Beef up charities’ crisis planning role, says Salvation Army

published on 21 May 2021

Salvation Army providing food and drink to NHS staff during pandemic

Frontline charities should be more closely involved when plans are drawn up in advance to respond to major incidents such as floods, fires or pandemics, The Salvation Army is urging.

Adrian Clee, the church and charities’ Emergency Response officer, told a House of Lords committee that the Government should amend legislation to strengthen the role of the voluntary sector in preparing and responding to emergencies.

Giving oral evidence to the House of Lords Select Committee on Risk Assessment and Risk Preparation, Mr Clee said: “Very often, how we deal with the humanitarian aspects to these incidents can end up being thrown together after an incident has actually occurred, even in areas, for instance, where flooding is a regular occurrence….

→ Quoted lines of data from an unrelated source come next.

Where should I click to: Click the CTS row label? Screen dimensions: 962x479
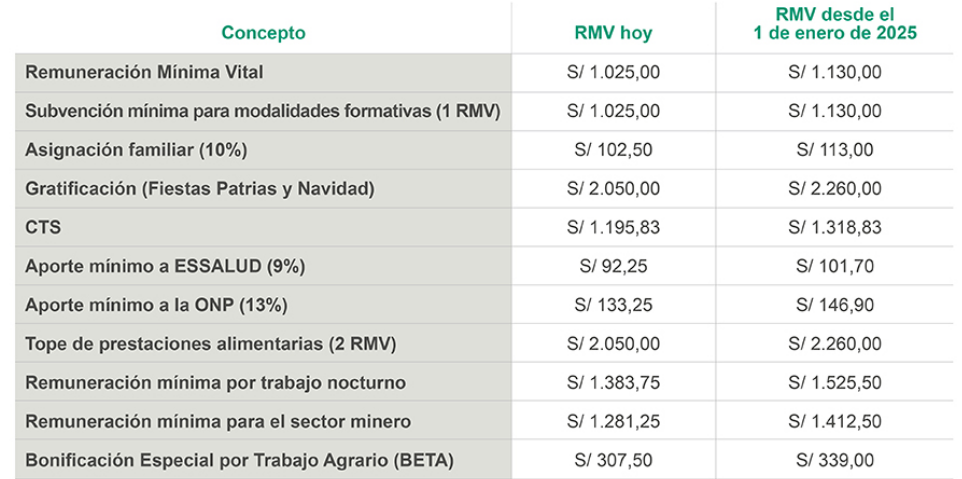click(x=43, y=227)
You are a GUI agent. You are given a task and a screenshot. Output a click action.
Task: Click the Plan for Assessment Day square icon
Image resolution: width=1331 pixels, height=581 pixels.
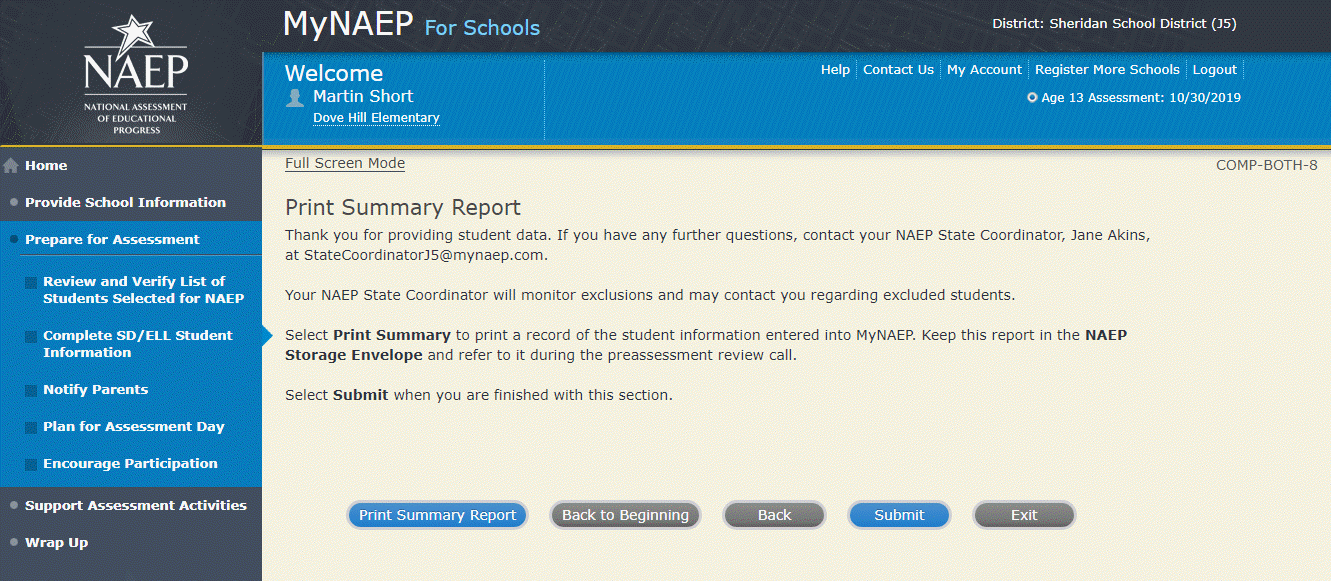click(x=31, y=427)
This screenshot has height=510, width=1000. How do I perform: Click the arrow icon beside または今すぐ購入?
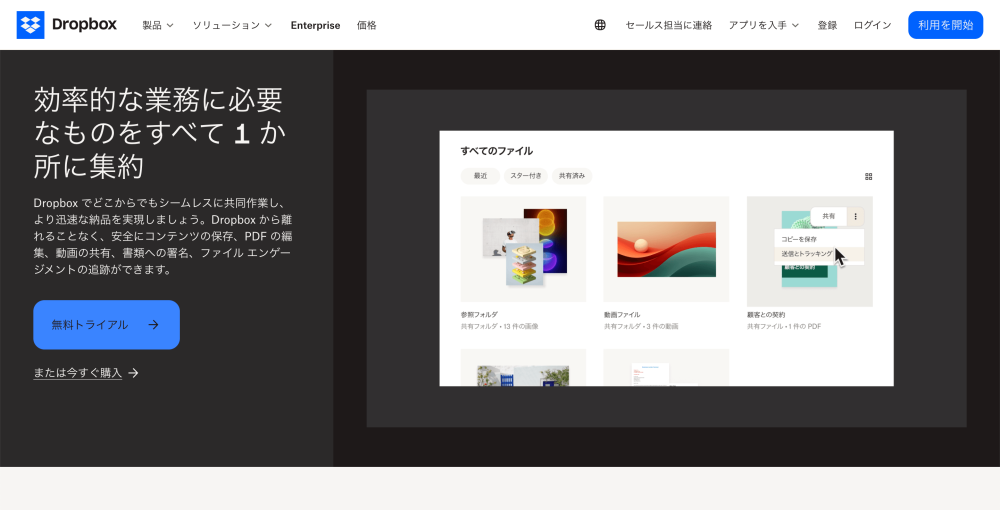click(x=134, y=373)
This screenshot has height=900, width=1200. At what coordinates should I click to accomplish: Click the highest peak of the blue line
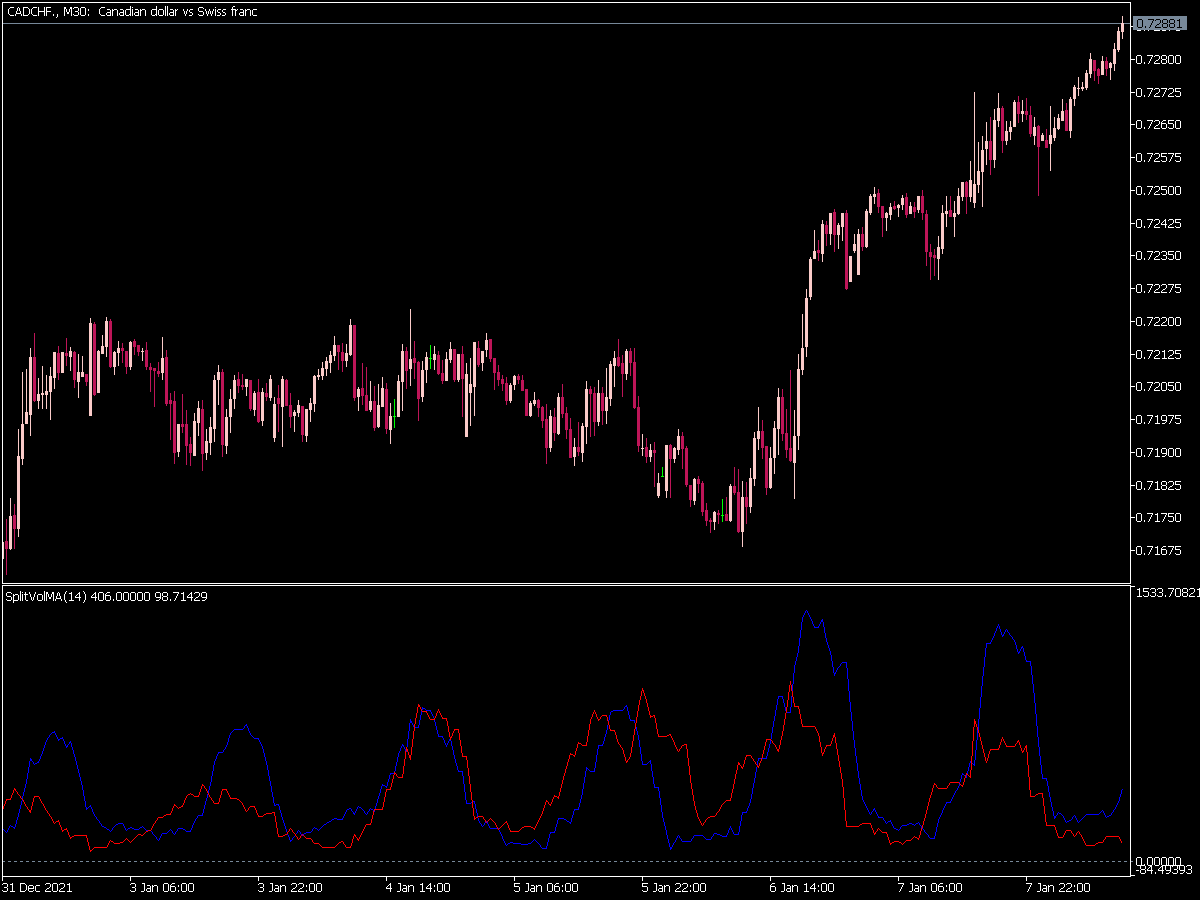click(x=806, y=611)
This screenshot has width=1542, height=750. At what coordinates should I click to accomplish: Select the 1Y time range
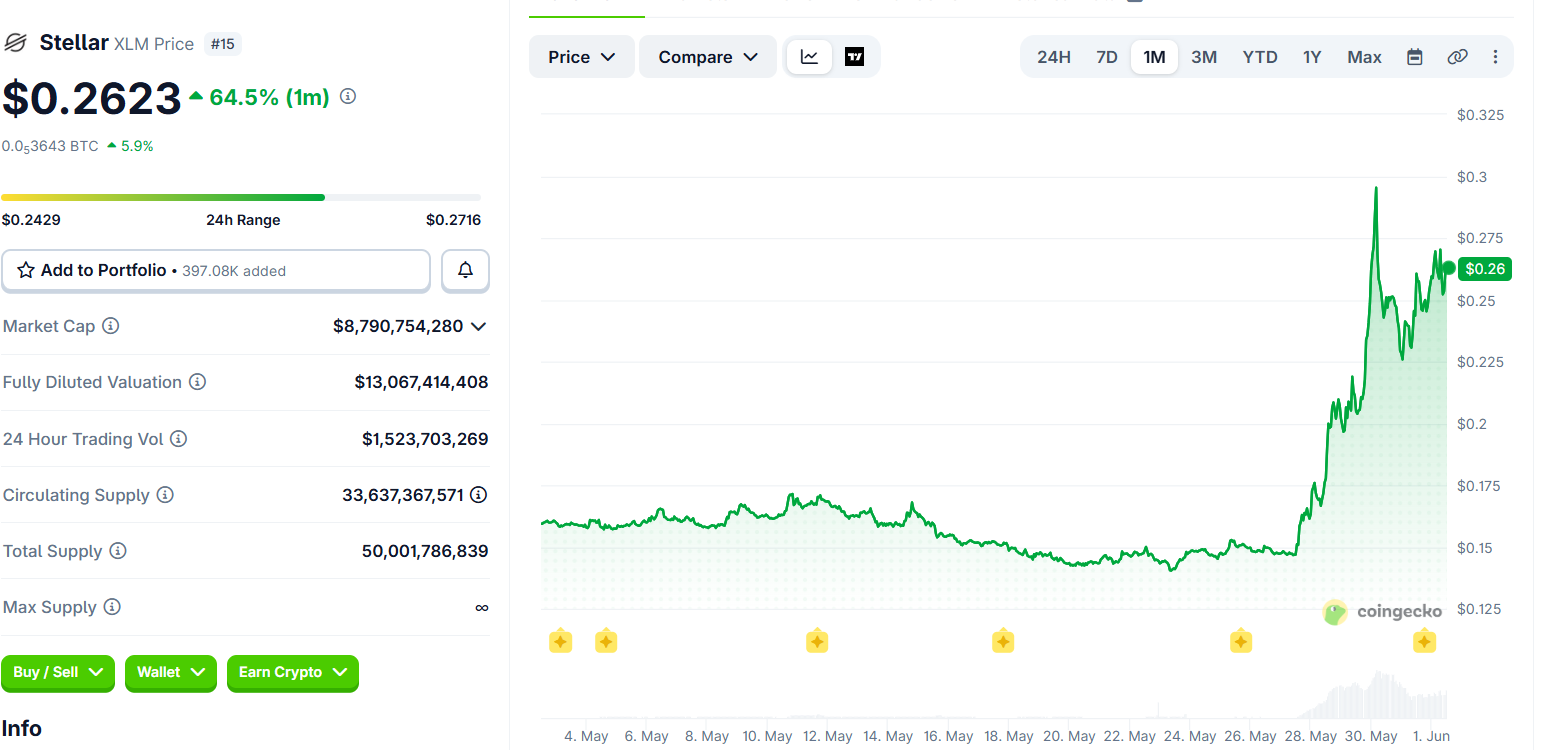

“Genuine engagement with the voluntary sector at LRF (Local Resilience Forum) level is still extremely sporadic across the country, and very often, when a major emergency occurs, the vital role that the voluntary sector can play in welfare support, humanitarian support, is very much an after thought still rather than part of well laid down plans.”

Very often, when a major emergency occurs, the vital role that the voluntary sector can play in welfare support, humanitarian support, is very much an after thought.
Adrian Clee, The Salvation Army's Emergency Response Officer

But Mr Clee was cautious about Government proposals for the creation of a national “civilian reservist cadre” that could be called on when major incidents occur, which was floated in the Government’s recently published foreign affairs and defence review. Mr Clee said it failed to recognise the local volunteer organisations and networks that already exist in the very communities that may be affected, and which already drew on dedicated, trained, and vetted volunteers when needed.

He instead urged the Government to continue to support and fund the National Voluntary Sector Emergencies Partnership, of which The Salvation Army is a member, to maintain effective cooperation and dialogue between charitable organisations and Government at a local and national level.

Mr Clee also called for a change to the Civil Contingencies Act 2004 to include a legal duty for local government to consult and truly involve charity and voluntary organisations as part of their emergency incident planning work.

The Salvation Army provides practical and pastoral support for the emergency services at incidents ranging from the Grenfell fire and serious flooding to terror attacks working closely with the government and voluntary sector colleagues.

Most recently it supported 999 workers and residents who were evacuated from their homes after a suspected gas explosion in Heysham, Lancashire, on Sunday.

During the pandemic, The Salvation Army’s response has included:

  • Support for NHS workers, serving food and drink to staff outside hospitals and NHS centres from its incident response vans. For example, in Kent officers and volunteers visited 35 NHS community sites across the area, feeding a staggering 6,000 key workers.

  • The church and charity launched a network of food hubs during the first lockdown to help ensure its food banks could meet the increased demand as people were furloughed or lost work due to the pandemic – providing more than 2 million meals to people in need.

  • The Salvation Army opened up some of its churches (known as corps) to act as vaccination centres such as in Lower Earley, near Reading and Shoeburyness in Essex.